You know, if it weren’t for the colour stock, dynamic camera, explicit nudity, graphic violence, modern actors, swearing, and a widescreen aspect ratio, L.A. Confidential would be an incredible film noir. As-is, we must settle for it merely being an exemplary crime epic.

Some movies are clearly driven by plot. Others rely on the players. This one enjoys the rare fortune of being gifted with both. Complex, yet never confusing, the threads tend to align with one of its three main characters. Their personal and investigative arcs orbit, intersect, and converge by The End.

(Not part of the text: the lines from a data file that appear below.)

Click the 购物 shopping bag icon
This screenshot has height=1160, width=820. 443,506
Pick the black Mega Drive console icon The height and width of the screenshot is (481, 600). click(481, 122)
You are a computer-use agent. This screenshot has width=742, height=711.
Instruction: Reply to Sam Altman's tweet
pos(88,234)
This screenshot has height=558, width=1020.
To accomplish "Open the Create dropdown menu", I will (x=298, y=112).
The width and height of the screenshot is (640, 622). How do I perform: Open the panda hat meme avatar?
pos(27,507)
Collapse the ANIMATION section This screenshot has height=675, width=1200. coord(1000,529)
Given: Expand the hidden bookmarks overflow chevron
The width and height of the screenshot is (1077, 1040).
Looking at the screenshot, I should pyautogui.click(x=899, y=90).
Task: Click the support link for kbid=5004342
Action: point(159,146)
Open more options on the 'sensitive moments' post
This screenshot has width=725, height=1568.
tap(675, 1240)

The setting is the mid-Fifties, in Hollywood, California. An LAPD nearly crippled by dysfunction and a poor reputation fares better in politics than justice, though even the politicians yearn for reform. The force tends to punish on the basis of racism, sexuality, and outright self-interest, with methods as brutal as they are biased.

Guy Pearce (Memento) portrays Ed Exley, a second generation officer, living up to a legend, and far more smart than social. He’s investigating a multiple homicide at a diner called The Nite Owl.

Russell Crowe (1995‘s The Quick and the Dead and 2007’s 3:10 to Yuma) is Bud White, a “direct” cop with an abusive past, an aggressive attitude, and a weakness for damsels in distress. His arc incorporates the majority of screen time by Kim Basinger (Batman and Never Say Never Again) as Lynn Bracken. She won an much-deserved Oscar for her stint here as an escort who looks like starlet Veronica Lake.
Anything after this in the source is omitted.